- [Work to be completed] Your task is to output the data exactly as it stands.

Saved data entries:
•••

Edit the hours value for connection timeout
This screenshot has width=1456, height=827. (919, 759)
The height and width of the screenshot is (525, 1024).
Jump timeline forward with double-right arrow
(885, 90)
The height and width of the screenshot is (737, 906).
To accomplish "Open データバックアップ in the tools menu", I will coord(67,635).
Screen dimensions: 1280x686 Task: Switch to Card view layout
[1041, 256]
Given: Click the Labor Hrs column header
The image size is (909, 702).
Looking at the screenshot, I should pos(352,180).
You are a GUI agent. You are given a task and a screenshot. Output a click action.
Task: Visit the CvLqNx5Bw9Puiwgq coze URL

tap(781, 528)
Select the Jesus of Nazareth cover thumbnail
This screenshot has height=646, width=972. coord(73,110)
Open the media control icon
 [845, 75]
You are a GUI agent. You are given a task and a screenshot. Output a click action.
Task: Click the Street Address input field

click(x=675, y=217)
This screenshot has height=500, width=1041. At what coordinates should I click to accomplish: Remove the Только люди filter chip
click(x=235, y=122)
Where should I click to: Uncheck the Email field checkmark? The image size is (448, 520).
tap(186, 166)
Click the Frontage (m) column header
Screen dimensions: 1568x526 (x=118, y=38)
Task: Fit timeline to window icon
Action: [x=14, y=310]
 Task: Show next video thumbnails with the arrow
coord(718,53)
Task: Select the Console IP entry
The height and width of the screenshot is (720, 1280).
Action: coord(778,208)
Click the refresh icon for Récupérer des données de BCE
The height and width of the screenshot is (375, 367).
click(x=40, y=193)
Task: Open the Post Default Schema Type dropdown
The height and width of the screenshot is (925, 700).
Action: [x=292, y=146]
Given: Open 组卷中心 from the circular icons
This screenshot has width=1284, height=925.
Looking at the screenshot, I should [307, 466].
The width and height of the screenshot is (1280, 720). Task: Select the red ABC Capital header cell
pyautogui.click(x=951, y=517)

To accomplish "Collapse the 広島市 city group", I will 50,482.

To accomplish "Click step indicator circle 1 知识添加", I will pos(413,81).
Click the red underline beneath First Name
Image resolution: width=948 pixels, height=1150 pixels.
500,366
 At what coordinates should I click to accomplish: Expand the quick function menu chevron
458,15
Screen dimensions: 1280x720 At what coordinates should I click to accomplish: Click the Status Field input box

•••

- [Answer space]
Edit the hours value for connection timeout
This screenshot has width=1456, height=827. (919, 759)
The height and width of the screenshot is (525, 1024).
Jump timeline forward with double-right arrow
(885, 90)
The height and width of the screenshot is (737, 906).
To accomplish "Open データバックアップ in the tools menu", I will coord(67,635).
Screen dimensions: 1280x686 Task: Switch to Card view layout
[1041, 256]
Given: Click the Labor Hrs column header
The image size is (909, 702).
Looking at the screenshot, I should pos(352,180).
You are a GUI agent. You are given a task and a screenshot. Output a click action.
Task: Visit the CvLqNx5Bw9Puiwgq coze URL

tap(781, 528)
Select the Jesus of Nazareth cover thumbnail
This screenshot has height=646, width=972. coord(73,110)
Open the media control icon
 [845, 75]
You are a GUI agent. You are given a task and a screenshot. Output a click action.
Task: Click the Street Address input field

click(x=675, y=217)
This screenshot has height=500, width=1041. At what coordinates should I click to accomplish: Remove the Только люди filter chip
click(x=235, y=122)
Where should I click to: Uncheck the Email field checkmark? The image size is (448, 520).
tap(186, 166)
Click the Frontage (m) column header
Screen dimensions: 1568x526 (x=118, y=38)
Task: Fit timeline to window icon
Action: [x=14, y=310]
 Task: Show next video thumbnails with the arrow
coord(718,53)
Task: Select the Console IP entry
The height and width of the screenshot is (720, 1280).
Action: coord(778,208)
Click the refresh icon for Récupérer des données de BCE
The height and width of the screenshot is (375, 367).
click(x=40, y=193)
Task: Open the Post Default Schema Type dropdown
The height and width of the screenshot is (925, 700).
Action: [x=292, y=146]
Given: Open 组卷中心 from the circular icons
This screenshot has width=1284, height=925.
Looking at the screenshot, I should [307, 466].
The width and height of the screenshot is (1280, 720). Task: Select the red ABC Capital header cell
pyautogui.click(x=951, y=517)

To accomplish "Collapse the 広島市 city group", I will 50,482.

To accomplish "Click step indicator circle 1 知识添加", I will pos(413,81).
Click the red underline beneath First Name
Image resolution: width=948 pixels, height=1150 pixels.
500,366
 At what coordinates should I click to accomplish: Expand the quick function menu chevron
458,15
Screen dimensions: 1280x720 At what coordinates should I click to accomplish: Click the Status Field input box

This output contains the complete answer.